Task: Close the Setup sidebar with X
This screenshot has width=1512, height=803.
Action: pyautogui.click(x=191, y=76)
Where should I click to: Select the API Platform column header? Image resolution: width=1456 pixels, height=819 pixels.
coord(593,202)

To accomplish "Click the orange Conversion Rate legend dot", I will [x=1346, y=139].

» About this exercise: From top to bottom, return the material above unchanged.

» Expected answer:
Task: Close the Setup sidebar with X
This screenshot has width=1512, height=803.
Action: pyautogui.click(x=191, y=76)
Where should I click to: Select the API Platform column header? Image resolution: width=1456 pixels, height=819 pixels.
coord(593,202)

To accomplish "Click the orange Conversion Rate legend dot", I will [x=1346, y=139].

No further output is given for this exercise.